There was no going back now. He knew too much. If he didn’t go through with it he’d probably pay with his own life. His only option now was to put the bullets into the man in the backseat of the approaching car, or put one in his own brain.
The big black car came to a halt at the corner. Jonathan moved from the darkness and strode towards the vehicle. The driver on cue slid down and sprawled across the front seat.

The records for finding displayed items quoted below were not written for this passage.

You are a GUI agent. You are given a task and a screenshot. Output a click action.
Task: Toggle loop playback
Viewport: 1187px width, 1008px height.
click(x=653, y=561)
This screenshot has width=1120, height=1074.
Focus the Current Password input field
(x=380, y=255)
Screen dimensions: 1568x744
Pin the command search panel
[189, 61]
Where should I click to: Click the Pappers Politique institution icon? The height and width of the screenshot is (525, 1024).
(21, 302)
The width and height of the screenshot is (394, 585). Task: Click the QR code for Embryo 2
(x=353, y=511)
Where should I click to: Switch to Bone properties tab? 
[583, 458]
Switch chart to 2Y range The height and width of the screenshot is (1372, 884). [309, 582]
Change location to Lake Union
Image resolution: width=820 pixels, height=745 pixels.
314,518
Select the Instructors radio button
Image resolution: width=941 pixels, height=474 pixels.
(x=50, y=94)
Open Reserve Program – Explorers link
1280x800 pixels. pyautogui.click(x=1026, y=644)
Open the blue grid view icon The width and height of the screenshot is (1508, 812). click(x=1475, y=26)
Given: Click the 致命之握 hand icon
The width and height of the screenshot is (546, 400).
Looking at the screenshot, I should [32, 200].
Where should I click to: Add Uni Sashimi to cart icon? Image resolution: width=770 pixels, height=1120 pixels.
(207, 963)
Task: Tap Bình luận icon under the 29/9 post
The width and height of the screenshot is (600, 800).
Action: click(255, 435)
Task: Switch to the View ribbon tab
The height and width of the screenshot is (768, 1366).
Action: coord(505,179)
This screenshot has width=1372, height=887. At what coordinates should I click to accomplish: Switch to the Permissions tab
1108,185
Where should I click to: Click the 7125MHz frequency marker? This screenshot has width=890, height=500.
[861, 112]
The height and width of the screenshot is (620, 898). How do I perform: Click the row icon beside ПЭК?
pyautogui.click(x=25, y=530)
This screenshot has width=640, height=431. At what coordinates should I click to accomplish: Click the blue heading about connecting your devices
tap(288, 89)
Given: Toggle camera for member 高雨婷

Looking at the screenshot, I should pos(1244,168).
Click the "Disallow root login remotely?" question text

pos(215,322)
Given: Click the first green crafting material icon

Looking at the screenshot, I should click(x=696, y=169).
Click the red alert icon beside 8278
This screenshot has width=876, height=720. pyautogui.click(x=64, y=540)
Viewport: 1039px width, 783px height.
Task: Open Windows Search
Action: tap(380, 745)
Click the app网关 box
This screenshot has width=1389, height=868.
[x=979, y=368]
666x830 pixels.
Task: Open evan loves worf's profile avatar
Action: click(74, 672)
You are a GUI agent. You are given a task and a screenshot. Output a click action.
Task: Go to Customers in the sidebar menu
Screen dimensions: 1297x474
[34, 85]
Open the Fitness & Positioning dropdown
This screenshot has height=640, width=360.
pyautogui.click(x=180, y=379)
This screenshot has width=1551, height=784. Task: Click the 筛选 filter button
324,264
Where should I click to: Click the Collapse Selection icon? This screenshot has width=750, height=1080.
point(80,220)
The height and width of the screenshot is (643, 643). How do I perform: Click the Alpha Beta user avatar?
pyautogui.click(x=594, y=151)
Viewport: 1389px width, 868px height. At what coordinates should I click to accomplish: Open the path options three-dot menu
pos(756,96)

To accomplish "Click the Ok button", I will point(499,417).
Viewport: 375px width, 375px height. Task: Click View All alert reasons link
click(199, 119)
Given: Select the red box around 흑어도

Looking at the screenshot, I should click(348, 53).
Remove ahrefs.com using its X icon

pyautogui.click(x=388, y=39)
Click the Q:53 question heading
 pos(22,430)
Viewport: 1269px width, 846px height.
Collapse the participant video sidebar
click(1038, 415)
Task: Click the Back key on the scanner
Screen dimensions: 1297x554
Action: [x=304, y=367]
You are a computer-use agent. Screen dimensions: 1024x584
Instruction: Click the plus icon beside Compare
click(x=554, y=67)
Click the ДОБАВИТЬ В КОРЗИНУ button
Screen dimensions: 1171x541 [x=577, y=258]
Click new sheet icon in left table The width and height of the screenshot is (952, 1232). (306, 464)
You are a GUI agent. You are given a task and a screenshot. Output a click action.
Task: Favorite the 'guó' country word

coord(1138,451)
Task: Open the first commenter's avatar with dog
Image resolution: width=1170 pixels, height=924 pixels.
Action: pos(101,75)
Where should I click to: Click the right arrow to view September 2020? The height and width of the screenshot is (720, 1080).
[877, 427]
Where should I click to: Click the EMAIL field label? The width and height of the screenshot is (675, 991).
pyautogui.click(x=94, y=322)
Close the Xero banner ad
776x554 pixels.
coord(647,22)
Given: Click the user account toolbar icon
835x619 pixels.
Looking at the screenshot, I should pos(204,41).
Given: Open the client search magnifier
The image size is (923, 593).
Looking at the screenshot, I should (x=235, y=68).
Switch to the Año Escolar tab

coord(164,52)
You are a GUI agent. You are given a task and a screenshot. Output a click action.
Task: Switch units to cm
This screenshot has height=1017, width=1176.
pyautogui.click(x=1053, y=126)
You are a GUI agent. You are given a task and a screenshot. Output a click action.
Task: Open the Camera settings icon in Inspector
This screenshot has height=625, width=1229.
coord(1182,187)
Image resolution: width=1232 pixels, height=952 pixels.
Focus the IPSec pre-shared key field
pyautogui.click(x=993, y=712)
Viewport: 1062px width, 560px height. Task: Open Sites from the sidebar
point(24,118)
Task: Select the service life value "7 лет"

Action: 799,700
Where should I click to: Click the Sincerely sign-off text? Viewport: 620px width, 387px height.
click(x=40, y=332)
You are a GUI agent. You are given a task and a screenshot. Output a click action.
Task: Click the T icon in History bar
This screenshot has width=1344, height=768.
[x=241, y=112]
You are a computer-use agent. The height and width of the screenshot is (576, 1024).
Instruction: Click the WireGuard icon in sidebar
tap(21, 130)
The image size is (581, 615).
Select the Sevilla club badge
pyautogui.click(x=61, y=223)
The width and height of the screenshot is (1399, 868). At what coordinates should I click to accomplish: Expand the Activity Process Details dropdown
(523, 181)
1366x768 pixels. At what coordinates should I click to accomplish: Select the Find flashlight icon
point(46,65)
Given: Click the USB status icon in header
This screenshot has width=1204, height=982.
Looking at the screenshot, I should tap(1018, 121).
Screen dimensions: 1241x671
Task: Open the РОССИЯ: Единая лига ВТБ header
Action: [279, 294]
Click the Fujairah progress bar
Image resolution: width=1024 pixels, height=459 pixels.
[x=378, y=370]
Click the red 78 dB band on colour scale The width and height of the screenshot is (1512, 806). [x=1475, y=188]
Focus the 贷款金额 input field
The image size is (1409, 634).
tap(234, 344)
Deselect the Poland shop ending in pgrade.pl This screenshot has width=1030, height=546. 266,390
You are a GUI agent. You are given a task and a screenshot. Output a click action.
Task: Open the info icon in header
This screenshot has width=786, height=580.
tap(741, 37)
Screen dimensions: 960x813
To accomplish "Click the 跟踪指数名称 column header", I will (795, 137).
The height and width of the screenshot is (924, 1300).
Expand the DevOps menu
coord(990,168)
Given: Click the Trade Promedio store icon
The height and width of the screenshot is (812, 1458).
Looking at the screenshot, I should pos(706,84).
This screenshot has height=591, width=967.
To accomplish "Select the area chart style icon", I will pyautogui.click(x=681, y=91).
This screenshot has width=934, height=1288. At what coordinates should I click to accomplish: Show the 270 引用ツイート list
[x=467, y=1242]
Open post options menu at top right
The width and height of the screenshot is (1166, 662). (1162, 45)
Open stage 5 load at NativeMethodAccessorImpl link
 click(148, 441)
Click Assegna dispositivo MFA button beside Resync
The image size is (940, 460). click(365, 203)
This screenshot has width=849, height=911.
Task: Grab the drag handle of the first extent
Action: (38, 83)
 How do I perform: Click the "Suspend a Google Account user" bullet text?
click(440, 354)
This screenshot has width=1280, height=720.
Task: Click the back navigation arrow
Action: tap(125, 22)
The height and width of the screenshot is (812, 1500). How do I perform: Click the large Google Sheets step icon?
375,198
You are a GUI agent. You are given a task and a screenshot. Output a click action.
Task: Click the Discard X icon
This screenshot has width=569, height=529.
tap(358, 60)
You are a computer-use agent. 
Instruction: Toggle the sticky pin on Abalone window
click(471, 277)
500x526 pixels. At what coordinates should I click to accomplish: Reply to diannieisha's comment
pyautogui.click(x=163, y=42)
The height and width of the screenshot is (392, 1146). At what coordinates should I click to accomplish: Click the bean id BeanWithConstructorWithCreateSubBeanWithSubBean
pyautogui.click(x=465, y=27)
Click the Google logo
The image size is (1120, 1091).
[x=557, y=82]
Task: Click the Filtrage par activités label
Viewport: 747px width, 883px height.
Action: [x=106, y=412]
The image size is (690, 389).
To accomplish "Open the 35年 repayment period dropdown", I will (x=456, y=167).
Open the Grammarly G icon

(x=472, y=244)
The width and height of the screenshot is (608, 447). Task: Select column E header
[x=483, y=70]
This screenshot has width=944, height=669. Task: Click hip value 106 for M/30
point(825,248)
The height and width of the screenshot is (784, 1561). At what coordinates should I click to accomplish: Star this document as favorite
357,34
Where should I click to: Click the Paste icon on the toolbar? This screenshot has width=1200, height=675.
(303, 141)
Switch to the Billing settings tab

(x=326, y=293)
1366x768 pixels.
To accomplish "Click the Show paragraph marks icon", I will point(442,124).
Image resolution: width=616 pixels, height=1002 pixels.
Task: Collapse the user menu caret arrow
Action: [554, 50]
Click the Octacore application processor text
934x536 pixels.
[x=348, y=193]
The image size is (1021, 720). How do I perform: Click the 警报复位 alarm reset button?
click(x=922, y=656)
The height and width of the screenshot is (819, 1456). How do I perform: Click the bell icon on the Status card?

Jonathan was now close enough to see the face of the man in the backseat. He was about sixty-four with silver hair slicked back. He looked confused at the actions of his driver and said something inaudible. He then looked over and saw Jonathan approaching him. It only took him a split second to realize that something bad was about to happen and his last look was of great sadness as he grimaced and awaited his fate. Jonathan emptied his gun into the man, disposed of his weapon and walked away as instructed. It had all gone so smoothly it added to the whole feeling of everything being unreal. As Jonathan walked to the waiting getaway car it sank in that he was a murderer. He couldn’t identify the feelings racing through him. Was it shame? Guilt? Or empowerment? All he knew was there was so much adrenalin pumping through his veins nobody had better get in his way. Not tonight.
He got in the car and his driver sped off. Ten minutes later Jonathan was alone in a hotel suite watching a re-run of “I Love Lucy” and registering nothing. The snappy dialogue couldn’t drag him back from his own conscience.
The next morning it was on all the news programs. They flashed photographs of Albert Esposito across the screen and showed footage of him with his family at his daughter’s wedding. He looked so proud and happy. He gave a speech about the meaning of love that broke Jonathan’s heart and he bowed his head and sobbed. He continued to sob through all the tributes from the community and local politicians who praised their fellow committee member for his efforts to clean up the district and shut down the sleazy strip joints and pornography industry that thrived through corruption of authorities and the sales of illegal drugs.
It was reported that his last words, according to his driver, were for his children, “Tell them I love them.”
This was the evil man? The man who’d been compared to a local Hitler?
Jonathan spent an hour in the shower trying to wash away his guilt. If he’d still had the gun he’d have used it again.
If Jonathan had’ve written the screenplay he may’ve had an ending like this…
It was the perfect crime. He had gotten away with it. He was free and clear and living in a little sleepy village called Ajijic that rests on Lake Chapala in Mexico. He has a large mansion with a guesthouse and a swimming pool. His wife is much younger than him and is a beauty that also possesses a beautiful soul. She genuinely loves him and they are expecting their first child. There is a large photograph of Jonathan’s father in the living room and he seems to be smiling with pride at everything his son has achieved. Life couldn’t be more perfect. At last Jonathan is home. Slow fade to black and the credits roll.
Back in the real world, a man walked into the Van Nuys Police Station at 11.27am and confessed to the murder of Albert Esposito. He told them the whole story and later that day Mr. Louis Moretti was arrested.
The news was broken at 6pm. The anchorperson described Mr. Jonathan Tarney as a failed screenwriter.